> [RECORDS TO USE]
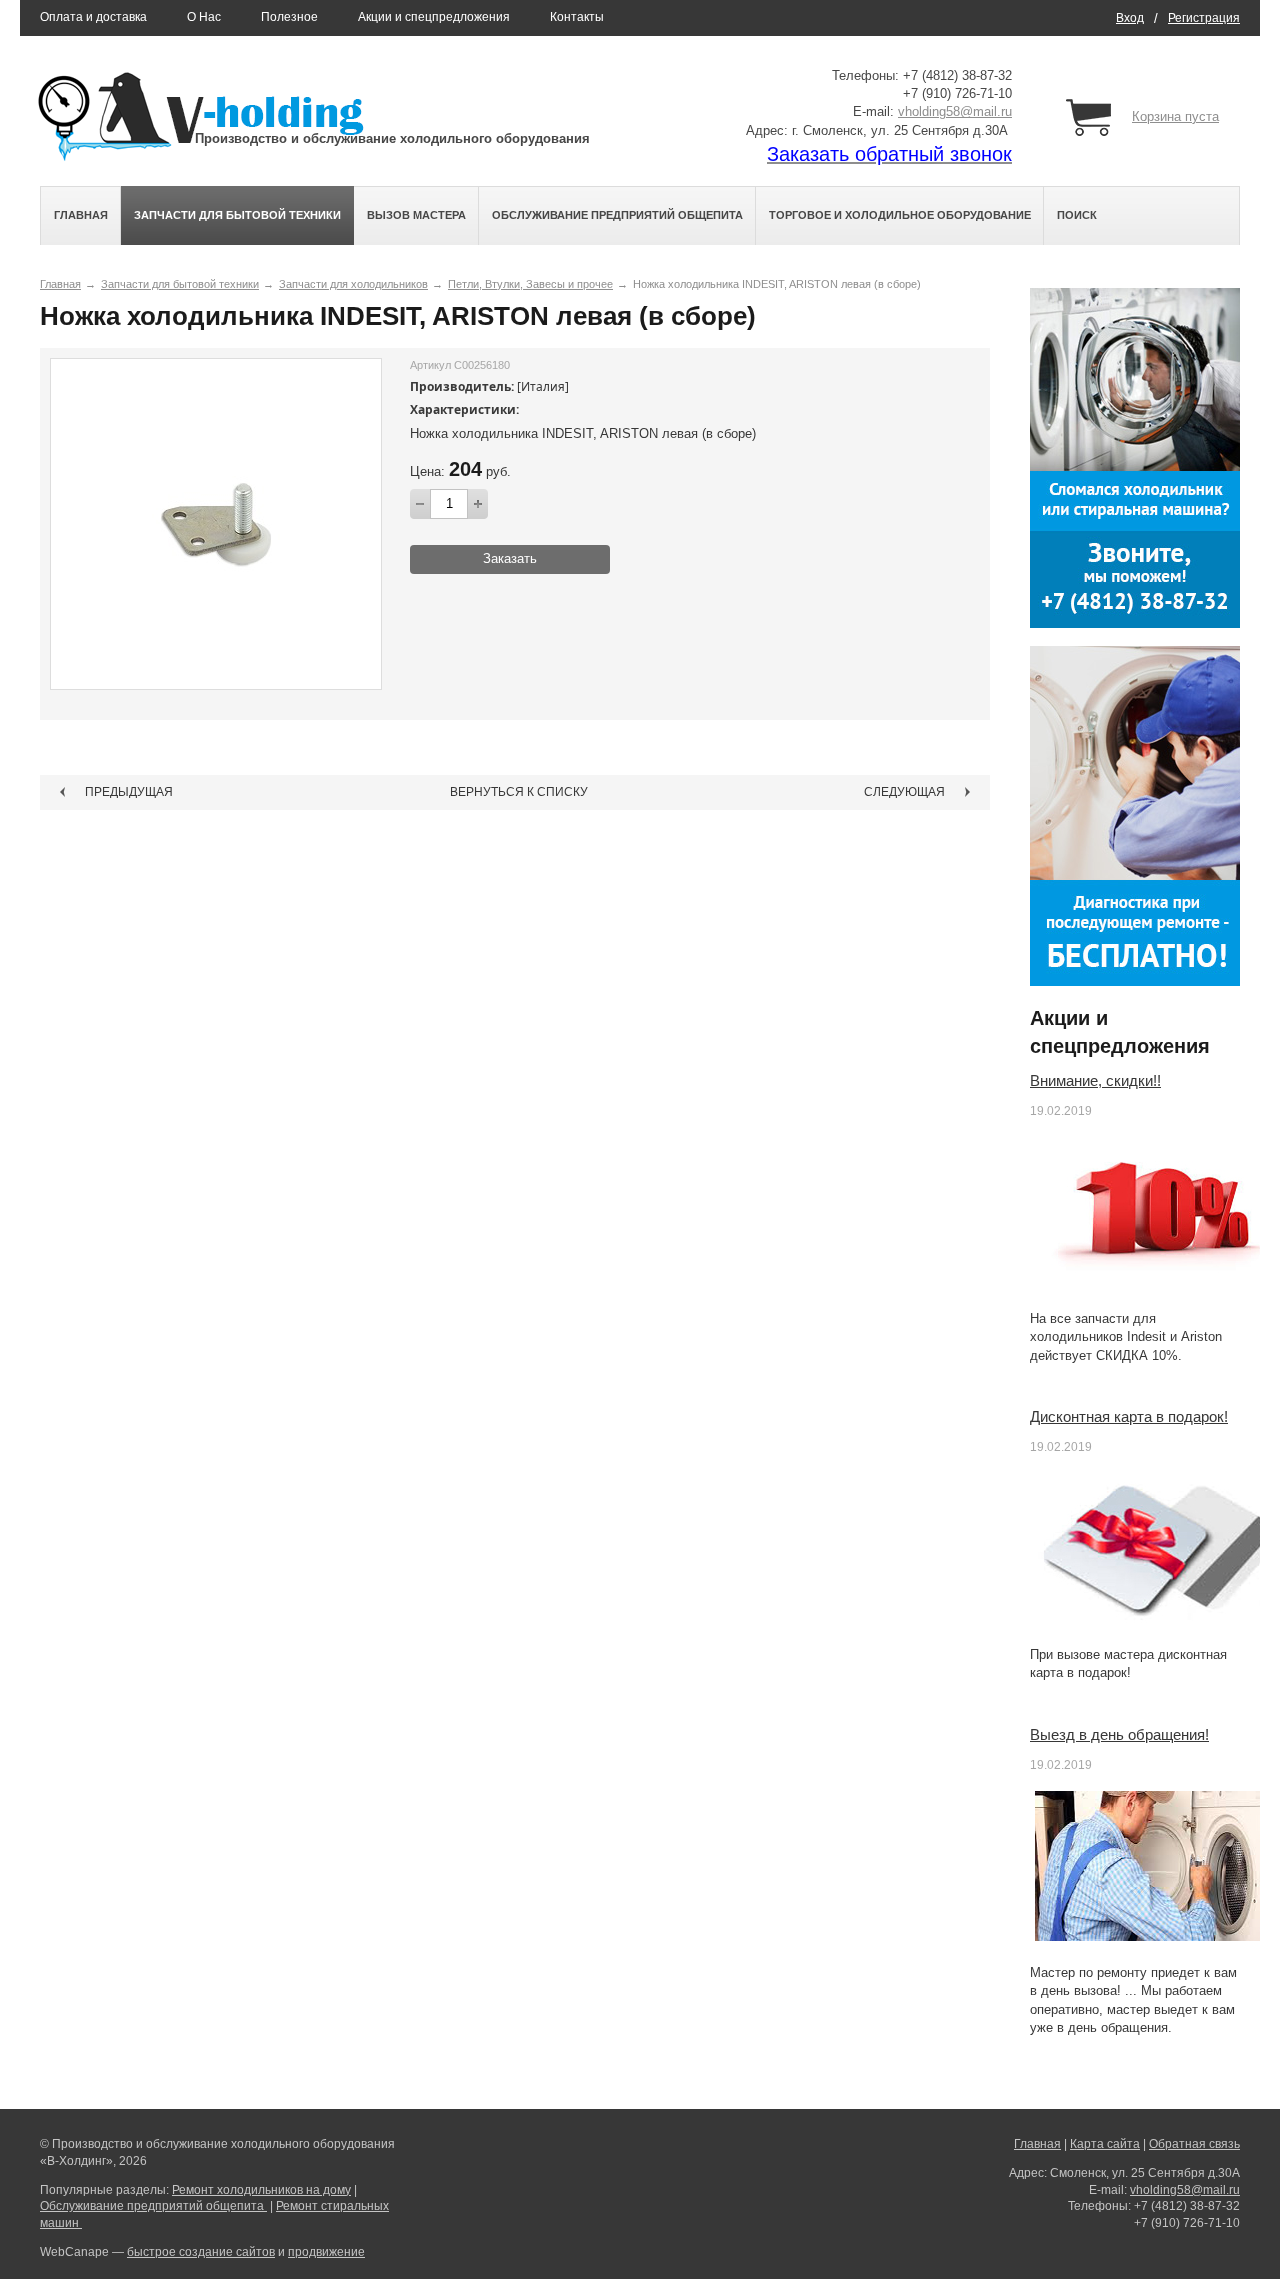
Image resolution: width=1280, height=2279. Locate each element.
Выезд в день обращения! (1119, 1734)
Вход (1130, 18)
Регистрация (1204, 18)
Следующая (904, 792)
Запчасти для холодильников (353, 284)
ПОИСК (1077, 215)
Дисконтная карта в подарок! (1129, 1416)
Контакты (577, 17)
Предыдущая (129, 792)
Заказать (510, 558)
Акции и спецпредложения (434, 17)
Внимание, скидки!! (1095, 1080)
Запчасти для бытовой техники (237, 215)
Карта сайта (1105, 2144)
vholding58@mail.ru (955, 111)
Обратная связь (1194, 2144)
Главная (81, 215)
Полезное (289, 17)
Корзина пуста (1175, 116)
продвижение (326, 2252)
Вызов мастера (416, 215)
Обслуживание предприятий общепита (617, 215)
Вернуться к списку (519, 792)
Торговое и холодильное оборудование (900, 215)
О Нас (204, 17)
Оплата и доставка (93, 17)
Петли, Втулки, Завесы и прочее (530, 284)
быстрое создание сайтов (201, 2252)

> [PROBLEM DESCRIPTION]
Retrieve every line above holding the word "Запчасти".

> [YOUR RESPONSE]
Запчасти для холодильников (353, 284)
Запчасти для бытовой техники (237, 215)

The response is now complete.